You have to move 3 matchsticks in the figure made up of 4 squares and reduce the number of squares to 3 with no stick left hanging.
How many unique solutions can you find?
In how many ways can you solve the puzzle?
To solve three parts of the puzzle problem, recommended time is 10 minutes.
One request before we dive into the solution—please try to solve the puzzle before you look through the solution.
Systematic Solution to the puzzle: Move 3 sticks from the 4 squares and form 3 equal squares
We'll first take up an analytical approach to arrive at conclusions based on matchstick puzzle concepts and deductive reasoning.
First Phase Analysis of the Structure of the puzzle to Know Precisely What you have To Do
At the first step, you need to always count total number of sticks. It is 12 for this configuration. These sticks form 4 squares.
How many sticks are required to form a SINGLE square? It is 4. So to form 4 squares 16 sticks would have been used—4 more than the 12 sticks we have.
How could then 4 squares have been formed even with number of sticks 4 less than the number needed to form 4 squares?
This is where the key concept in matchstick puzzle solving comes in—the concept of sticks common between two adjacent unit shapes.
In our problem the unit shape is a square. In another puzzle the figure could been made up of equilateral triangles. There can be many variations. But the fact remains that,
Each common stick between two unit shapes reduces the number of sticks required to form a figure with the two shapes independent from each other—by ONE.
The 4 common sticks in the puzzle figure reduced the requirement of 16 sticks to form 4 independent squares to $16-4=12$ sticks.
Mark the word "independent". No square in a 16 stick figure of 4 independent squares would have any stick common with any other square.

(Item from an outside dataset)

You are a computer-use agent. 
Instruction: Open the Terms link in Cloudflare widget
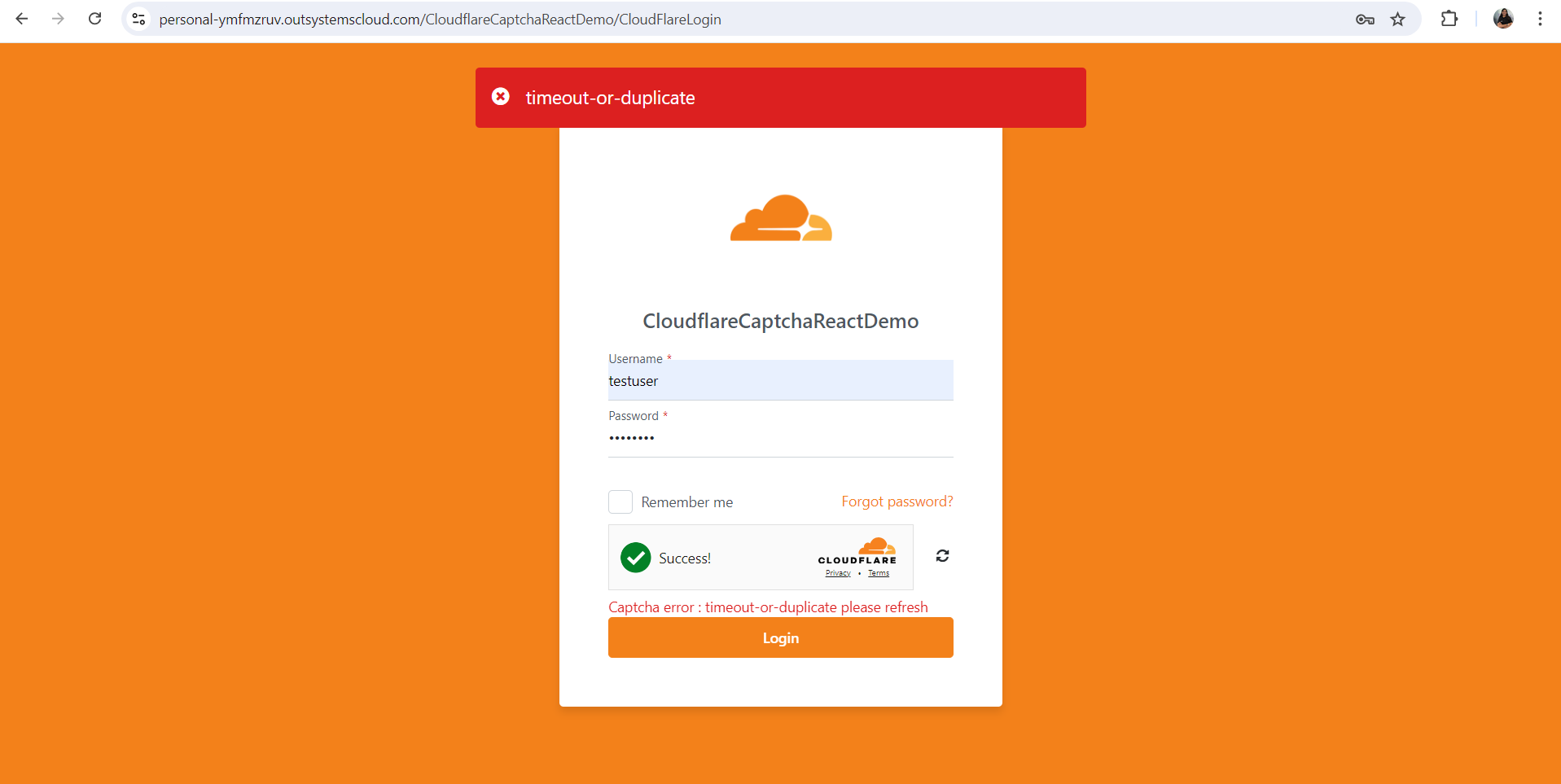[879, 573]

If you know this concept just skip the next section where it is explained in a bit more details.
In our problem, 16 sticks certainly would have been required to form 4 squares, but then, the 4 squares would have had no stick common between any two squares—all 4 would have been free-standing independent squares.
4 squares formed by 16 sticks is shown on the left of the figure below. In the figure on the right, one stick is common between two squares. The result? Just count. The number of sticks is 15 now—one less than 16.

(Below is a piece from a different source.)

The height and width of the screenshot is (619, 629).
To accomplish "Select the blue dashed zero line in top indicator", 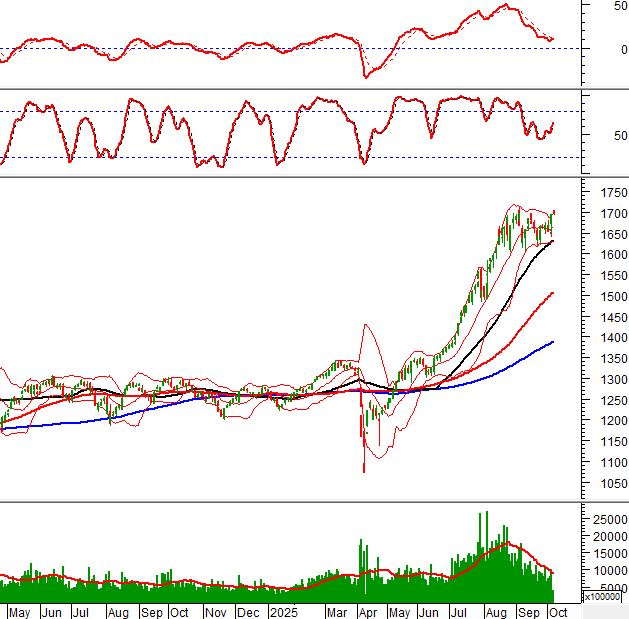I will pyautogui.click(x=200, y=48).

It is simple common sense, and understanding of this concept clearly is the fundamental requirement for solving any matchstick problem, however complex, easily and quickly—One stick common between two unit shapes reduces maximum number of sticks required by 1.
This is the very first step—with awareness of the first principle of common stick between two unit shapes, count the total number of sticks and total number of common sticks in the puzzle figure.

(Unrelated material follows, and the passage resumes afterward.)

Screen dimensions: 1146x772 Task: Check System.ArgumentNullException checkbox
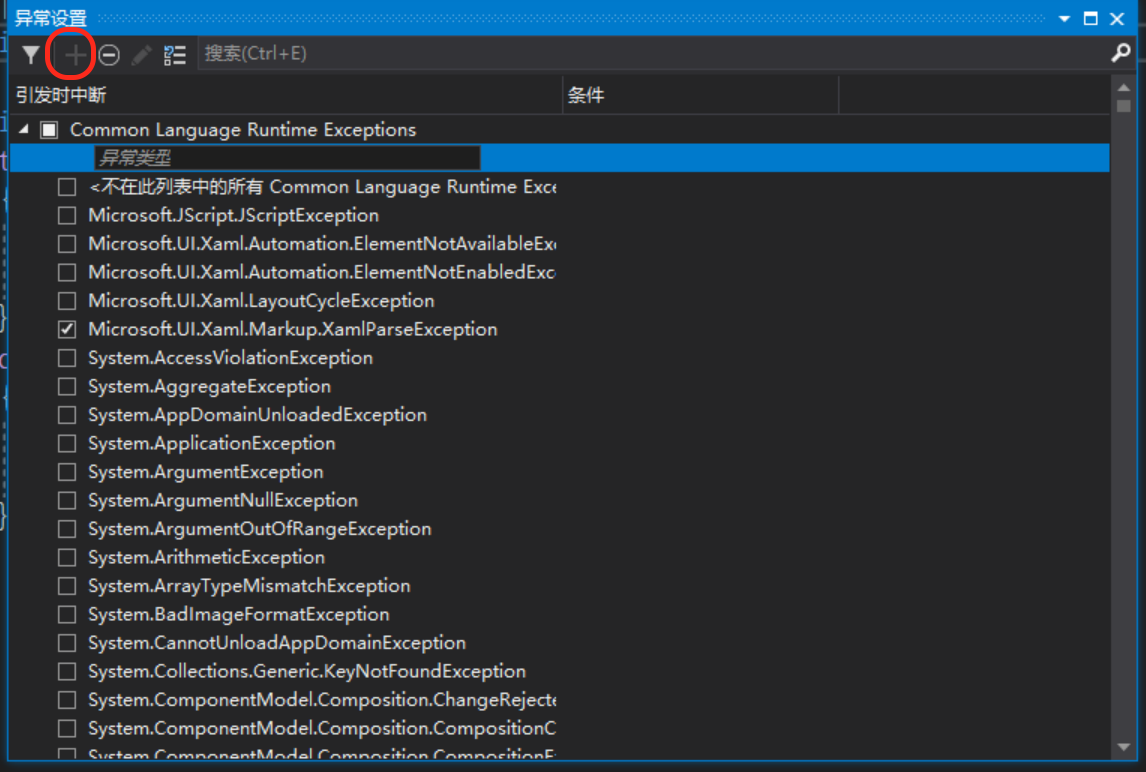67,500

Now look at our 4 square figure again—this time we have labelled the squares by A, B, C, and D, so that we can refer to a specific square.
You have exactly 12 sticks, the maximum number required to form 3 independent squares. This is the key pattern identification.
4 common sticks reduced the maximum requirement for 4 squares from 16 to 12. Our job is then clearly to,
- Eliminate all 4 common sticks and,
- Form 3 independent squares,
- By moving just 3 sticks.
What is not mentioned explicitly in these three tasks is—in the process you also reduce number of squares by 1.
In this second step you have precisely and clearly understood what you have to do for solving the puzzle.
This is the outcome of first phase of analysis of the structure using matchstick puzzle domain knowledge of common sticks.
Note that if you manage to eliminate all four common sticks in three stick moves, the four square figure would automatically be converted to a three independent square figure and vice versa.
This gives rise to TWO POSSIBLE APPROACHES to solve this puzzle.
First Solution by Common Stick Elimination Technique
Second phase of puzzle structure analysis
You target is to eliminate all four common sticks in 3 stick moves, and you'll identify the suitable sticks to move by second phase of Structure analysis.
Without looking at the figure, apply your REASONING to realize that,
You can eliminate 4 common sticks in 3 moves ONLY IF you eliminate at least TWO common sticks in a single move.
This is based on mathematical limitation that you cannot split number 4 into three positive integers with maximum value of 1.
Now look at the 4 square problem figure below with 4 common sticks check-marked and eight other sticks numbered as 1 to 8 for convenience of explaining the solution.
We are now nearly ready to identify the 1 stick to move that eliminates two common sticks at one go. And then identify two more sticks to eliminate two more common sticks.
The important side-effect of these steps is,
Two squares will be destroyed and 1 new square will be created by the sticks moved.
This knowledge also plays an important part in solving matchstick puzzles.
Concept of promising stick
This four square figure is interesting in the sense that, if you move any of the 12 sticks first, at least 2 common sticks will lose their common property.
But can you move any of the four check-marked common sticks? Think over.
If you move any of the four check-marked sticks it will create immediately 4 free-standing sticks to settle later. In remaining two moves this would be impossible to do. So a certain conclusion is,
The first stick move eliminating two common sticks must NOT be a common stick itself.
Which of the remaining eight sticks you would move first?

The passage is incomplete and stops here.